BMEcat ist ein Transportformat und legt fest, in welcher XML-Struktur ein Produktkatalog übergeben wird. ECLASS ist ein Klassifizierungsstandard und ordnet jedes Produkt einem eindeutigen Code mit Merkmalen zu. BMEcat beantwortet das Wie der Übergabe, ECLASS das Was der Einordnung. In der Praxis transportiert ein BMEcat-Katalog die ECLASS- oder ETIM-Klassifizierung als Inhalt mit.

Welche BMEcat-Versionen gibt es?

Verbreitet sind vor allem BMEcat 1.2 und BMEcat 2005. BMEcat 2005 erweitert das Format unter anderem um dynamische Preiskomponenten, zusätzliche Logistikinformationen, konfigurierbare Produkte und mehrsprachige Inhalte. Welche Version genutzt wird, geben in der Regel die anfordernden Handels- und Industriekunden vor. Ein gut gepflegtes PIM kann mehrere Versionen aus derselben Datenbasis erzeugen.

Warum brauchen Hersteller BMEcat in ihrem PIM?

Große Handels- und Industriekunden fordern Produktkataloge häufig im BMEcat-Format an. Ein PIM-System pflegt Texte, Preise, Medien und Klassifizierung zentral und erzeugt daraus automatisiert einen BMEcat-Katalog in der gewünschten Version. So lassen sich Kataloge fehlerarm und ohne manuelle Tabellenarbeit ausliefern. Ohne strukturiertes Data Management bleibt der Export aufwendig und fehleranfällig.

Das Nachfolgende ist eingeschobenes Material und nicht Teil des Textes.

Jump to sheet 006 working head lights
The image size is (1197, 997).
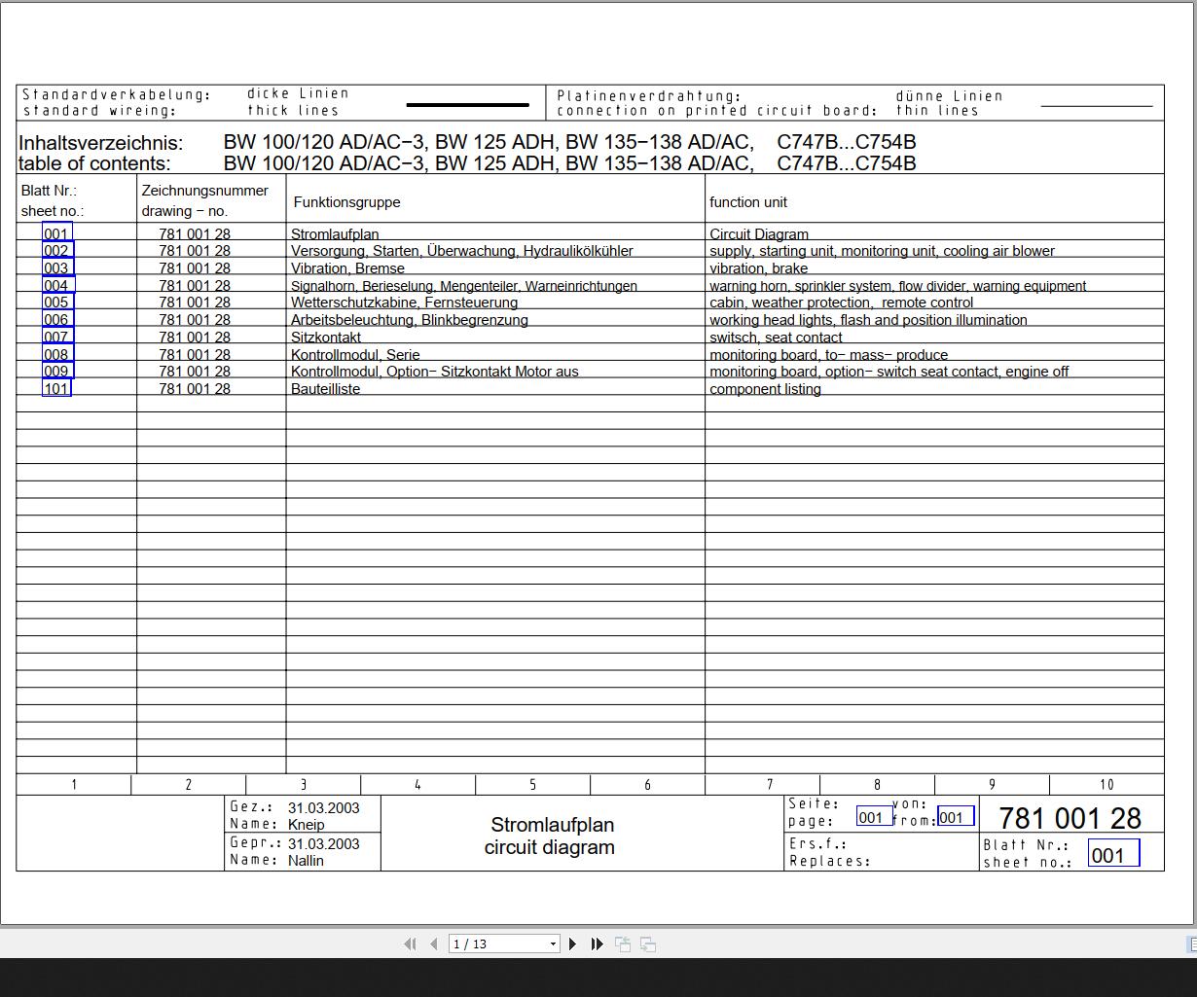tap(57, 319)
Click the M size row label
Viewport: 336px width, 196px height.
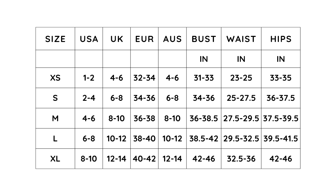tap(55, 118)
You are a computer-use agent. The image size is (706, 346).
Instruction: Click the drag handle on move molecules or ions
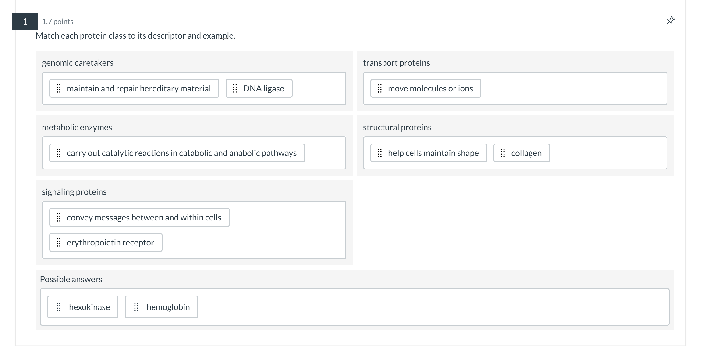[x=379, y=88]
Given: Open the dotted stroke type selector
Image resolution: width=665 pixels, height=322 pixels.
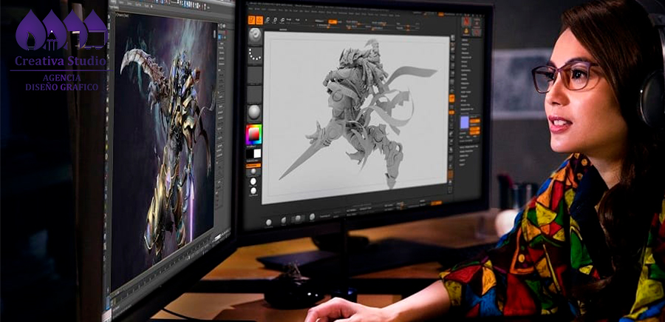Looking at the screenshot, I should click(x=254, y=56).
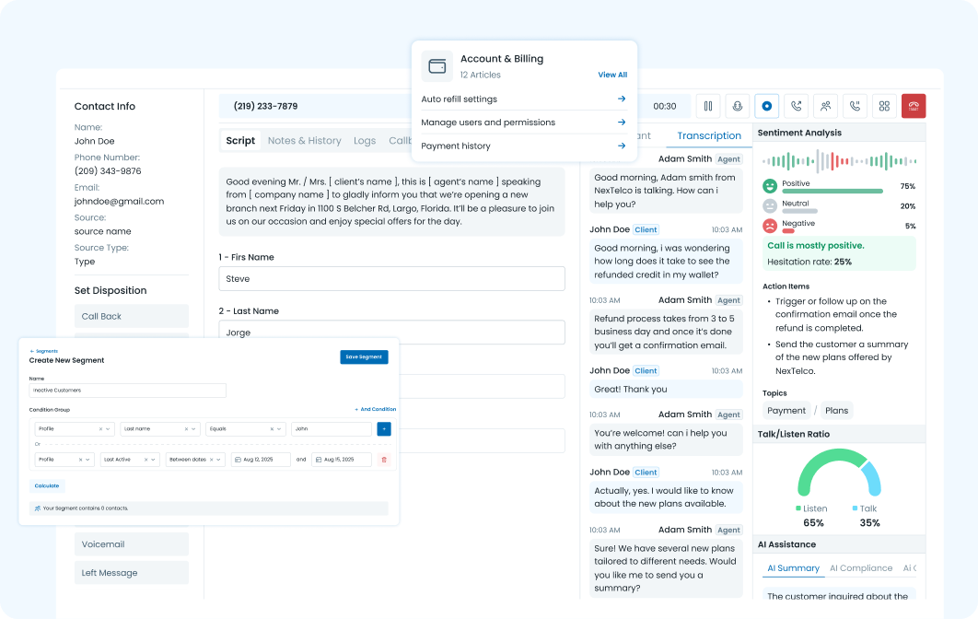Expand the Equals operator dropdown

point(245,429)
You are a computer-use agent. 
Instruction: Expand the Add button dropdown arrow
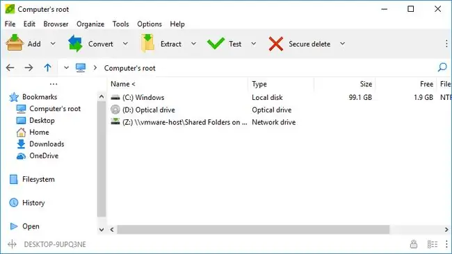[53, 44]
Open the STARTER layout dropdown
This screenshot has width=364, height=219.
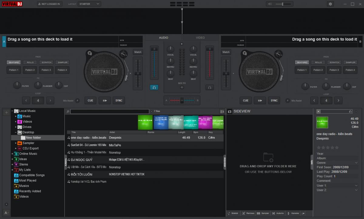pyautogui.click(x=89, y=4)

BMEcat-Kataloge aus einer sauberen Datenbasis

Ein BMEcat-Export ist nur so gut wie die Produktdaten dahinter. Im Daten- und Integrations-Audit prüfen wir, wie weit Ihre Texte, Einheiten, Preise und Klassifizierung katalogfähig sind, und zeigen den Weg zu Katalogen, die Ihre großen Kunden ohne Nacharbeit einlesen.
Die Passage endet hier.